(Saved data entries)
———

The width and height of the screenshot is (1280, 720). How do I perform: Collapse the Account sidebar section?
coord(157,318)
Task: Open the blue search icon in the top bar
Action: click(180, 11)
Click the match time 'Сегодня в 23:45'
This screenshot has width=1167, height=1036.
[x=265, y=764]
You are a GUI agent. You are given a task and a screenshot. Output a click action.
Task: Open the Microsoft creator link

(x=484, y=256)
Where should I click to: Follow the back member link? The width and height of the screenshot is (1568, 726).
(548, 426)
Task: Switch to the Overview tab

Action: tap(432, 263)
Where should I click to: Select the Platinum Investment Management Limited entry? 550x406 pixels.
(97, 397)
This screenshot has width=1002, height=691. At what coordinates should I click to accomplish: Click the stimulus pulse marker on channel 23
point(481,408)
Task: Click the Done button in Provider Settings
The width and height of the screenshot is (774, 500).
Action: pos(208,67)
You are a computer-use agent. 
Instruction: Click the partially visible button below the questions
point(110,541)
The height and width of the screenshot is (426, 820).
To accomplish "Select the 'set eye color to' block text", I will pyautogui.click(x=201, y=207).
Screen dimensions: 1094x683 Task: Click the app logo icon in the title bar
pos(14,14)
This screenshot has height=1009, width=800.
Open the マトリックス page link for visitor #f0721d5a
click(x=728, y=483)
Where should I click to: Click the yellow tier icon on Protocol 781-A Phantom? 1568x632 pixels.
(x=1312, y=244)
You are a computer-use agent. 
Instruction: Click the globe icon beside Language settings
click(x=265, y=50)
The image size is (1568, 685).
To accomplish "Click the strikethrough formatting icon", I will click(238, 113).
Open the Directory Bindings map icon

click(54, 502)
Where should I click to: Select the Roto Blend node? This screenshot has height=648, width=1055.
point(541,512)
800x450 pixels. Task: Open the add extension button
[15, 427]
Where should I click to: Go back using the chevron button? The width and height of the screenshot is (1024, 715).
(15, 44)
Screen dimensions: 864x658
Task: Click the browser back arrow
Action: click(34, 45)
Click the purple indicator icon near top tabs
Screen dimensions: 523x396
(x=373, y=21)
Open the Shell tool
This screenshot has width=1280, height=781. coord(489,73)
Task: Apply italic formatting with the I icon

———

■ **BRIEF**: Your response must consist of every line above, reproduced exactly.

■ **OUTPUT OF THE TASK**:
The width and height of the screenshot is (1280, 720). How do I perform: Collapse the Account sidebar section?
coord(157,318)
Task: Open the blue search icon in the top bar
Action: click(180, 11)
Click the match time 'Сегодня в 23:45'
This screenshot has width=1167, height=1036.
[x=265, y=764]
You are a GUI agent. You are given a task and a screenshot. Output a click action.
Task: Open the Microsoft creator link

(x=484, y=256)
Where should I click to: Follow the back member link? The width and height of the screenshot is (1568, 726).
(548, 426)
Task: Switch to the Overview tab

Action: tap(432, 263)
Where should I click to: Select the Platinum Investment Management Limited entry? 550x406 pixels.
(97, 397)
This screenshot has width=1002, height=691. At what coordinates should I click to accomplish: Click the stimulus pulse marker on channel 23
point(481,408)
Task: Click the Done button in Provider Settings
The width and height of the screenshot is (774, 500).
Action: pos(208,67)
You are a computer-use agent. 
Instruction: Click the partially visible button below the questions
point(110,541)
The height and width of the screenshot is (426, 820).
To accomplish "Select the 'set eye color to' block text", I will pyautogui.click(x=201, y=207).
Screen dimensions: 1094x683 Task: Click the app logo icon in the title bar
pos(14,14)
This screenshot has height=1009, width=800.
Open the マトリックス page link for visitor #f0721d5a
click(x=728, y=483)
Where should I click to: Click the yellow tier icon on Protocol 781-A Phantom? 1568x632 pixels.
(x=1312, y=244)
You are a computer-use agent. 
Instruction: Click the globe icon beside Language settings
click(x=265, y=50)
The image size is (1568, 685).
To accomplish "Click the strikethrough formatting icon", I will click(238, 113).
Open the Directory Bindings map icon

click(54, 502)
Where should I click to: Select the Roto Blend node? This screenshot has height=648, width=1055.
point(541,512)
800x450 pixels. Task: Open the add extension button
[15, 427]
Where should I click to: Go back using the chevron button? The width and height of the screenshot is (1024, 715).
(15, 44)
Screen dimensions: 864x658
Task: Click the browser back arrow
Action: click(34, 45)
Click the purple indicator icon near top tabs
Screen dimensions: 523x396
(x=373, y=21)
Open the Shell tool
This screenshot has width=1280, height=781. coord(489,73)
Task: Apply italic formatting with the I icon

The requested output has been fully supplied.